A few years into the company, we hit our first rough patch with product and customers. But instead of overworking my teams, I helped employees feel empowered. People talk a lot about the importance of creating a culture, a driver of true growth. But if you have the foundations of shared trust, a shared journey, and a shared sense of mission, the culture takes care of itself.

Since the early days of Zuora, we’ve had a number of former employees boomerang back. When we held an offsite meeting for managers prior to going public, one of our long-term investors said to me, “”If I used one word to characterize this company, it is ‘grittiness.’” What did we do next? We downloaded a copy of the movie “True Grit” and watched it. Our employees, ZEOs (CEOs of their own career) are game changers, innovators, and leaders with grit and determination to make things happen — this is how we became a successful public company today.

What is your monetization model? How do you monetize your community of users? Have you considered other monetization options? Why did you not use those?

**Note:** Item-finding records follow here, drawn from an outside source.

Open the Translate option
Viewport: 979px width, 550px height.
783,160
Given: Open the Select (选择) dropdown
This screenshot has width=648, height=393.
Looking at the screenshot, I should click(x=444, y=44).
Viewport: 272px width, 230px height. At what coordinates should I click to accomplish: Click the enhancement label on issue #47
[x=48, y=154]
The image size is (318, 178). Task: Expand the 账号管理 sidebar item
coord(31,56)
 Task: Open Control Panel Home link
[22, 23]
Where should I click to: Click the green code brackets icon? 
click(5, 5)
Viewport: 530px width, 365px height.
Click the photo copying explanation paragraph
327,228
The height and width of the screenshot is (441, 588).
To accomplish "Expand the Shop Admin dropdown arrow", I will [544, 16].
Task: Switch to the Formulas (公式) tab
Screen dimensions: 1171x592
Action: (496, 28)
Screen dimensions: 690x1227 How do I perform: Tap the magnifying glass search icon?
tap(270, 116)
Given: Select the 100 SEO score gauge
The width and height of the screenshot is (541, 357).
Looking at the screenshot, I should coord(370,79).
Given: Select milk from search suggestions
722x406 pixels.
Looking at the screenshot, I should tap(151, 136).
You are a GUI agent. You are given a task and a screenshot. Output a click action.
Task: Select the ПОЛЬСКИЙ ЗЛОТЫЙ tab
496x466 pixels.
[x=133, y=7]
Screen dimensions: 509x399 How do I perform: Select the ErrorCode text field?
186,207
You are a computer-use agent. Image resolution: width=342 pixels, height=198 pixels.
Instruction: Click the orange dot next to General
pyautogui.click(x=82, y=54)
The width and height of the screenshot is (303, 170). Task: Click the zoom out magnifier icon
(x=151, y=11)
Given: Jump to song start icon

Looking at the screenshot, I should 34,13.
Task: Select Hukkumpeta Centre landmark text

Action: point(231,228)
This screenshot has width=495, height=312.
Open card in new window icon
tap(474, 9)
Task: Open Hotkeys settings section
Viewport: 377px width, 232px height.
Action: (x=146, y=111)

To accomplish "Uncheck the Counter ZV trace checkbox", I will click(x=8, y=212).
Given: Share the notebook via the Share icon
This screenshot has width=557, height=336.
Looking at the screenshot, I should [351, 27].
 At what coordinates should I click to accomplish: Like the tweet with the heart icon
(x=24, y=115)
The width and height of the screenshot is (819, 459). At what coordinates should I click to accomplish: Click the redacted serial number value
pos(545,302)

As a company, we practice what we preach. Zuora offers its platform services at a fee and leverages usage-based pricing for its offerings, a monetization model that we help our customers achieve. In fact, having some element of usage-based pricing helps companies grow faster. Our own research, based on the world’s largest cohort of successful subscription businesses, found that companies using usage-based pricing making up between 1–50% of their overall revenue grew by 28% year-on-year. That is 1.5x higher compared to companies with no usage-based pricing at all, and 1.2x higher compared to companies with more than 50% of revenue coming from usage.

Can you share a story about the funniest mistake you made when you were first starting? Can you tell us what lessons or ‘take aways’ you learned from that?

In the early years of Zuora, my CFO Tyler Sloat and I presented a plan for the upcoming year to our board. We were feeling pumped up about our business. Things were going well, and we had an aggressive growth plan that we thought our venture investors would love. We got up there, nailed our presentation, and looked around the room. The reaction was, shall we say, muted. There were several actual frowns. After an awkward silence, one of the board members said “So, let me get this straight. You want to spend more money, in order to grow less? What is wrong with you guys?”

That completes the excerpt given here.